III. SIR GEORGE THOMAS STAUNTON

DOI: 10.4324/9781003113263-3
G. T. Staunton, Notes of Proceedings and Occurrences during the British Embassy to Peking in 1816 ([Havant]: H. Skelton, 1824), pp. 26-374.
George Thomas Staunton (1781-1859), more than any author in these volumes, can be said to be destined from birth to write about China. Staunton, second baronet, received a peculiarly intense and isolating education as a child before being brought along, at the age of eleven, on the 1792-4 Macartney embassy to the court of the Qing Emperor. On that journey he studied Chinese with the mission’s interpreters, making him the only member of the embassy fluent enough to converse in Chinese with Qing officials. Aided by his knowledge of the Chinese language, an ability in which he asserts ‘... at that time, I stood absolutely alone, without a rival!’1 Staunton continued his work in China as he entered adulthood, making his way up the ranks of the East India Company to become chief of the Canton factory in 1816. At the same time, he carried on a number of significant works of translation; providing a Chinese edition of George Pearson’s treatise on vaccination in 1805 as well as giving the first English rendering of the Chinese legal code in 1810.
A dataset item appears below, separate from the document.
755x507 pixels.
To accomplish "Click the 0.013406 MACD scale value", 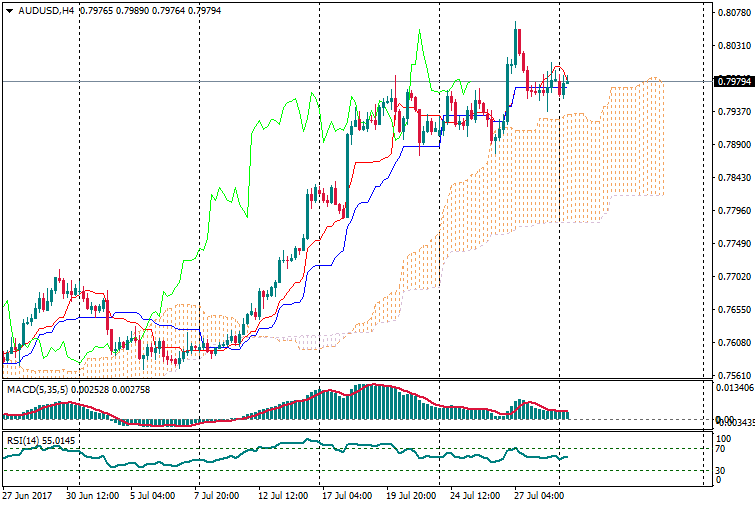I will coord(732,388).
As a government agent with significant experience of China in general and embassies to the Qing court in particular he was a logical choice to join Lord Amherst’s 1816-17 mission to the court of the Jiaqing emperor. Though Staunton and other EIC officials disapproved of the timing of the embassy, judging it ‘injudicious in its plan and superfluous as to its object’, he nevertheless felt deeply invested in promoting the Embassy’s success and, in particular, ‘not rece[ding] from that high and honourable position which our commercial representatives had taken at Canton, as well as our former diplomatic representative, Lord Macartney, had taken at Pekin’.2 The topic of how best to conform to Chinese ritual requests was the subject of much anxiety and discussion among all members of the mission. For Staunton more than any other, however, the occasion of the Amherst embassy was an opportunity to relive a personally and nationally disappointing episode in Sino-British relations. This sense of retrospection is evident throughout the privately printed Notes. His description of the journey up to Beijing and back down the Grand Canal to the Yangzi river is first and foremost shadowed by the major texts of the Macartney mission: not only his own father’s Authentic Account of an Embassy from the King of Great Britain to the Emperor of China (1797), but John Barrow’s greatly successful narrative Travels in China (1804).
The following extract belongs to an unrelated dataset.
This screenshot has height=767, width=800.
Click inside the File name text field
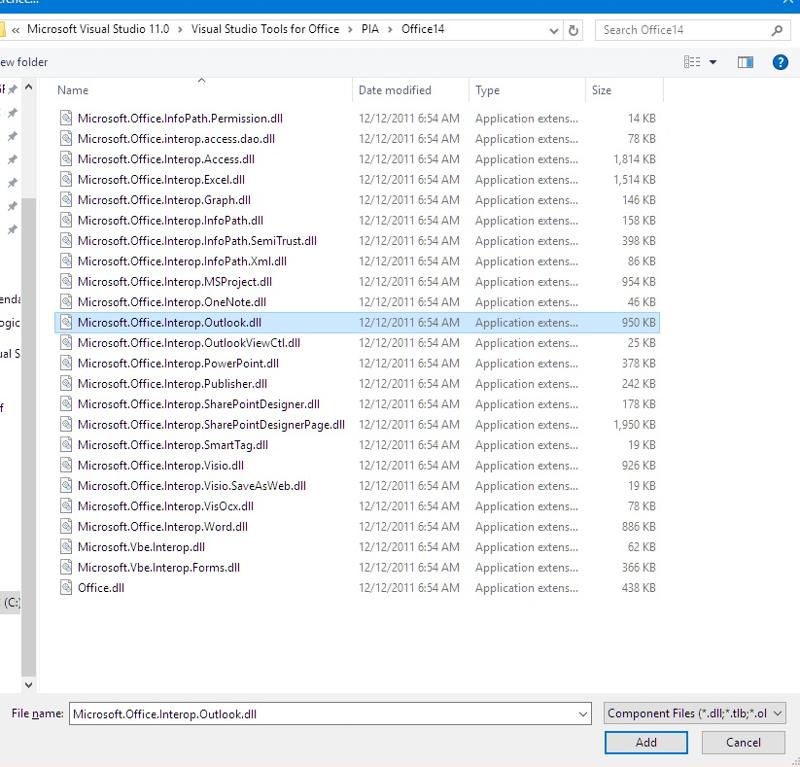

Most of all, Staunton was haunted by the previous embassy’s disagreements over the proper place of the ritual abasement known as the kowtow. Lord Amherst’s willingness to defer to Staunton’s strong personal feelings against this ceremony meant that the entire 1816 embassy was affected - and perhaps doomed to failure - by the individual predispositions of a single member. For certainly the mission was not successful: after travelling through the night to arrive in Beijing, the Embassy members were summoned weary and dishevelled to the Emperor’s court within hours of their arrival and dismissed peremptorily and entirely when they demanded more time to prepare for the audience. The knowledge that the Dutch embassy of 1795 had met with welcome in China, apparently due to the willingness of its members to participate in the kowtow ritual, rankles throughout Staunton’s text. Rhetorically prepared by the main narratives of the Macartney mission, the Amherst narratives focus even more attentively on the need to assert British sovereignty in such ritual encounters. Henry Ellis, third in command on the mission and author of its official chronicle, describes the ‘indignation’ of the members of the embassy when ‘they saw the brutal rudeness and insulting demeanour with which the representative of their sovereign was treated; and there could have been but one feeling, a hope that hereditary rank and official dignity might never again be placed at the mercy of the caprice of a despot, exasperated by resistance’.3 Even the material results of the mission proved disappointing; Clarke Abel, charged by Sir Joseph Banks with gathering much-desired specimens of Chinese horticulture, lost his entire collection when the Alceste sank in the Java Sea on the return voyage to England. Staunton himself never returned to China and remained steadfastly convinced of the propriety of his actions, writing in his memoirs:
... although this mission has often been stigmatized as a failure, it was practically, perhaps, the most successful of any that had ever been sent to Pekin by any European power; for it was followed by a longer interval of commercial tranquility, and of freedom from annoyance, than had ever been experienced before.4
The excerpt of Staunton’s lengthy text included here followed the Amherst embassy from Canton to the emperor’s court in Beijing, where the mission foundered in a disagreement over ritual etiquette, and partway along the mission's return journey to Canton through the month of November. Omitted are the brief initial mention of preparations made to receive Lord Amherst in China as well as later descriptions of the events of December that occured on the river, the mission’s arrival at Guangzhou on 1 January 1817 and subsequent sailing for China on 20 January 1818.

August the 8th.

An inferior officer, wearing a gold button, came off this morning from the shore, with a card of compliments for Lord Amherst, and a verbal message from the legate, conveying a pressing invitation to land as soon as possible. - He stated that a communication had been received from his imperial majesty, expressing his impatience to have the pleasure of seeing his lordship and suite: he added that his Majesty having heard that the son of the Ambassador was on board, had made many enquiries respecting him, and had expressed his intention of entertaining him with plays and other amusements on his arrival at Pekin. A note was in consequence written by Mr. Morrison1 in Lord Amherst’s name to the legate, acknowledging the receipt of the message, and expressing that it was equally his excellency’s wish to land, and proceed to pay his respects at the imperial court, as early as possible; and that if a sufficient number of boats were sent off immediately to convey on shore the remainder of our baggage, he should certainly hold himself in readiness to land, together with the whole of his suite tomorrow.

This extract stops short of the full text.